You are Yar (Ray spelled backwards – as in Ray Kassar), a fly that must destroy the Qotile (the equivalent of the cannon in Star Castle) that lies behind an energy shield on the right side of the screen. You must chip away at the cells in the energy shield by shooting them or nibbling away at them. All the while you are being chased by the guided destroyer missile (equivalent to the sparks in Star Castle) in your attempt to tunnel a path through the shield. Once you have a path through the energy shield, you can then launch your Zorlon cannon from the left side of the screen to destroy the Qotile on the right.
In the middle of the playfield is the neutral zone where you are invincible to the destroyer missile but not to the swirls blasted off by the Qotile. Additionally, you cannot fire from within the neutral zone.
As you kill off more Qotiles, the destroyer missile increases its pace and Qotile’s swirls are launched more frequently. As you advance further in the game, there will be a couple of boards sans neutral zone.
None of this stuff makes sense but that’s the imagination that makes games from the classic era great! This is definitive Atari 2600 of the early 80s.
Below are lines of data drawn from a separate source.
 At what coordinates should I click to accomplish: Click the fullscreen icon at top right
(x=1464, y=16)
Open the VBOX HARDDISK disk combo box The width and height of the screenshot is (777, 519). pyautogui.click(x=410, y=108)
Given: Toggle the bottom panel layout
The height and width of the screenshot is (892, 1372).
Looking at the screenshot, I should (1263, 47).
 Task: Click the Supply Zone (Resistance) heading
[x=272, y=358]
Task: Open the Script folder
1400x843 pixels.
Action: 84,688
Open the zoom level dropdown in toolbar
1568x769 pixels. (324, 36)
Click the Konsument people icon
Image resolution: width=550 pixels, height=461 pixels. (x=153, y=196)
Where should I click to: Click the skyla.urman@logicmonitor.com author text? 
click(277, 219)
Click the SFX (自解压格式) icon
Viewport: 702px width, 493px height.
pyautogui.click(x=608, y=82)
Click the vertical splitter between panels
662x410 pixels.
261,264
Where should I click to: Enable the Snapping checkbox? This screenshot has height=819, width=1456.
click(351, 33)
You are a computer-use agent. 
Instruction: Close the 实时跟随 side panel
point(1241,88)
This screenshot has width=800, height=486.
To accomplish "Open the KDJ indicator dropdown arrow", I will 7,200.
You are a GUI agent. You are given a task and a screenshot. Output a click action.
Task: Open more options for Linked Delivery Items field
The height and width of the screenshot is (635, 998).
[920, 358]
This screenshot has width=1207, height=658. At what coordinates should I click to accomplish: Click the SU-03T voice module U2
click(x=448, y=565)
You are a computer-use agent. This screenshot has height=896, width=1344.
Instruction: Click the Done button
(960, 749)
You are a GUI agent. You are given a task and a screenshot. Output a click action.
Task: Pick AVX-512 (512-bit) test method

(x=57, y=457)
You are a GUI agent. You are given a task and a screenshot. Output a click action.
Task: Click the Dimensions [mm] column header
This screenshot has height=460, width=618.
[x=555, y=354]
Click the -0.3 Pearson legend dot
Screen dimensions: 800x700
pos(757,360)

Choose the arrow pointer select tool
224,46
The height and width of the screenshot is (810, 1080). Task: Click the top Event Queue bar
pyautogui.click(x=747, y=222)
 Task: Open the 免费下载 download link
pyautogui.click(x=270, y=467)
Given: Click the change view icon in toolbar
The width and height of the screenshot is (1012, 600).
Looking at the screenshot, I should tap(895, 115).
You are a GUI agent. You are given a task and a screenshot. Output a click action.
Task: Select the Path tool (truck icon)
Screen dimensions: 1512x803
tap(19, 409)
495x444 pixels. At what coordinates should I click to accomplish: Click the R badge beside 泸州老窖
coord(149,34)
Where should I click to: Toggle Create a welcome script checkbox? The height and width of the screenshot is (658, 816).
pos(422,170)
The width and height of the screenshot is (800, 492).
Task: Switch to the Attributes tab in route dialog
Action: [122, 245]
Graphically, Yar looks pretty good as a cosmic fly and the Qotile looks like some kind of demonic cannon that constantly changes hues. Machine code was used as graphic representation of the neutral zone and the destruction of the Qotile. All this action is set to the sounds of the Qotile swirls, Zorlon cannons and an insect drone as the backdrop.
From a game play standpoint, thisis one of the finest titles in the 2600 library. It’s one of the few moments in Atari’s history where they made the right decision in that they released a title that was influenced by an arcade port instead of releasing a blocky flickerfest masked inside seductive box art and calling it Star Castle.